* **What the task requires**
Search the records below for the string "Općine" and report only the number of lines that contain it.

* **Provided data**

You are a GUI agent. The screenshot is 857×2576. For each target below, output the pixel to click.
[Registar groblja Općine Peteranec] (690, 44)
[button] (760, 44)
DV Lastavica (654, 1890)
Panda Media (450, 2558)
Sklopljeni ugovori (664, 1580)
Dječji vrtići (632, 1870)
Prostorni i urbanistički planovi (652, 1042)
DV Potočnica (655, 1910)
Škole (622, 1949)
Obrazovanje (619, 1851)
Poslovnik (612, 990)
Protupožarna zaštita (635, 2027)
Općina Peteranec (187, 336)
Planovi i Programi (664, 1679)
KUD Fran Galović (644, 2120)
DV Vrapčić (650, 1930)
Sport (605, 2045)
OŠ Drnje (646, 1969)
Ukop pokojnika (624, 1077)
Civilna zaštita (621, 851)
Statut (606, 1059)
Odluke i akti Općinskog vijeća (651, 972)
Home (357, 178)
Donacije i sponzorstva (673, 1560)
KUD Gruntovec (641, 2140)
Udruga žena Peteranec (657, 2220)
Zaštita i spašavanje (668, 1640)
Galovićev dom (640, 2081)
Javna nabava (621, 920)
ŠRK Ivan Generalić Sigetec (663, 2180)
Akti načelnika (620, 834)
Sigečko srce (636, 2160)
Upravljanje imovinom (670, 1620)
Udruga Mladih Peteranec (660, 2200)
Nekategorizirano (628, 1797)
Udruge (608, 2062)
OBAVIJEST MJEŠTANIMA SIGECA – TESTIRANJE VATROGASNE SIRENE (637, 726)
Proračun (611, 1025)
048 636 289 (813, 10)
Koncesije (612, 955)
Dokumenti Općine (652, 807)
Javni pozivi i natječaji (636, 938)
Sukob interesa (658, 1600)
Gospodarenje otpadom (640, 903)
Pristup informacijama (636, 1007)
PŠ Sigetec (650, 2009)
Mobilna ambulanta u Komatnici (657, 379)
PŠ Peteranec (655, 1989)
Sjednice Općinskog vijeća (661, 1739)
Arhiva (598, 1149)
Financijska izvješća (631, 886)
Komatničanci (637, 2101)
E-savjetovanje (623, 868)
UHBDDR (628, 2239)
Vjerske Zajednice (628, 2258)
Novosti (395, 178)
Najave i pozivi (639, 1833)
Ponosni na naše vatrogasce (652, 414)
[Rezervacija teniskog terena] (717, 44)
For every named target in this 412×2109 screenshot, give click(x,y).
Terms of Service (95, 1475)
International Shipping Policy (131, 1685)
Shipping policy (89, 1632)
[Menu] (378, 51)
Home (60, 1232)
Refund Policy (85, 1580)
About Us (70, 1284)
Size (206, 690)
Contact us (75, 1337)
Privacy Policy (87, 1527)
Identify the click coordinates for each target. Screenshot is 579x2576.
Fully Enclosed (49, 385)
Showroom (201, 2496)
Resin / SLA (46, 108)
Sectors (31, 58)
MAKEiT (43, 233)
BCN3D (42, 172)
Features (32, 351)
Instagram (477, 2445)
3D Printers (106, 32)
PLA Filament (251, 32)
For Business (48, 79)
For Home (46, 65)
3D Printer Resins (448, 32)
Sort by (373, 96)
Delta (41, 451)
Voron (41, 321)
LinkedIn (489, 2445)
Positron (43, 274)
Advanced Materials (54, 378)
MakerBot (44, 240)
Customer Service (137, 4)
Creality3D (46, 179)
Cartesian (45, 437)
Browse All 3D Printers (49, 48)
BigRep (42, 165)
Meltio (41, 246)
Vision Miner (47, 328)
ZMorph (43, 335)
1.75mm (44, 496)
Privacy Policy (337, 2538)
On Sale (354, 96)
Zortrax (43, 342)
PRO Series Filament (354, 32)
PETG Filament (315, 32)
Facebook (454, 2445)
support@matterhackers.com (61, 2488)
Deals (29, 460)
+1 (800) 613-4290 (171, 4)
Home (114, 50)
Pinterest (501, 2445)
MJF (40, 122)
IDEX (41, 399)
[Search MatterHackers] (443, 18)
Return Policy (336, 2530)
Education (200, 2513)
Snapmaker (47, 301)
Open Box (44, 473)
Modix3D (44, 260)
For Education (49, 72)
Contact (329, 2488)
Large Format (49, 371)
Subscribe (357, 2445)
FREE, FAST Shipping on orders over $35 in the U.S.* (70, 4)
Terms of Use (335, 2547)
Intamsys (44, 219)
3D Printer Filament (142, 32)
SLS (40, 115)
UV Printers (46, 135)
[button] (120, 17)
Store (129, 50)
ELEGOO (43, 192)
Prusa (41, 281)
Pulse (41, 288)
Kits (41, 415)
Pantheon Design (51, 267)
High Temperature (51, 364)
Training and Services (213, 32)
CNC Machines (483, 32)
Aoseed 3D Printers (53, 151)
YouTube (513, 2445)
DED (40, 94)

* **Result**
2